Dick Cheney (1941-2025): machtige Amerikaanse vicepresident
In dit artikel:
Richard Bruce (Dick) Cheney (1941–2025) overleed maandag op 84‑jarige leeftijd. Cheney wordt gezien als een van de machtigste vicepresidenten in de Amerikaanse geschiedenis; hij diende van 2001 tot 2009 naast president George W. Bush en was bepalend voor het buitenlands beleid na de aanslagen van 11 september 2001. Samen met minister van Defensie Donald Rumsfeld vormde hij de kern van het beleid rond de “War on Terror”, waaronder de invasies van Afghanistan en — controversieel — Irak in 2003, die waren gebaseerd op veronderstelde massavernietigingswapens die later niet werden gevonden.
Zijn rol in de besluitvorming en verdediging van harde ondervragingstechnieken (zoals waterboarding en slaaponthouding) leverde hem veel tegenstand op binnen de VS; toen hij in 2009 vertrok, beoordeelde slechts 13 procent van de Amerikanen zijn optreden als voldoende. Cheney bleef echter volhouden dat de Irak‑invasie gerechtvaardigd was en dat de gebruikte verhoormethoden geen marteling vormden.

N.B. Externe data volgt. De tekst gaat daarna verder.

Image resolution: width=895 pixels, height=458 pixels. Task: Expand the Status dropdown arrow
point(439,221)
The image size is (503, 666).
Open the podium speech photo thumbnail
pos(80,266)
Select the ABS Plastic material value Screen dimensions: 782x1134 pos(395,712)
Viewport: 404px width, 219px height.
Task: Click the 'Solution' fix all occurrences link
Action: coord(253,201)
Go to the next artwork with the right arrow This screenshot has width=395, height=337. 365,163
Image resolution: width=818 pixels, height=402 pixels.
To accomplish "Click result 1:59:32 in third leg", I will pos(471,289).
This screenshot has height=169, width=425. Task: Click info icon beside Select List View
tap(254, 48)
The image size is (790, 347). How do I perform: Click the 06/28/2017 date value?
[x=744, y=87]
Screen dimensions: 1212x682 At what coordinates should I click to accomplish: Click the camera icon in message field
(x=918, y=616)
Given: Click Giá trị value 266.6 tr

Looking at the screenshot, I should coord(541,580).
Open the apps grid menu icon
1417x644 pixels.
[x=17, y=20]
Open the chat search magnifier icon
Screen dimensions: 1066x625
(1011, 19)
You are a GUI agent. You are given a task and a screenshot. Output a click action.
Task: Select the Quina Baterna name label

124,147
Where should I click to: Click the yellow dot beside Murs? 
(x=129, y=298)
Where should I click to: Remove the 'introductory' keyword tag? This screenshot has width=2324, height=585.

Eerder was Cheney minister van Defensie (1989–1993) en lid van het Huis van Afgevaardigden (1979–1989). Voor zijn leiderschap tijdens de Golfoorlog kreeg hij de Presidential Medal of Freedom. President George W. Bush prees hem na zijn dood als een fatsoenlijk en eervol man en een belangrijke publieke dienaar van zijn generatie.
De laatste jaren stond Cheney op gespannen voet met de Republikeinse partij vanwege zijn kritiek op Donald Trump; hij steunde in 2024 zelfs Democratische kandidaten. Zijn dochter Liz Cheney raakte eveneens in conflict met conservatieven na haar stem voor Trumps afzetting in 2021. Cheney’s nalatenschap blijft omstreden: invloedrijk en gedecideerd, maar ook onderwerp van felle kritiek vanwege oorlogen en geheime ondervragingen.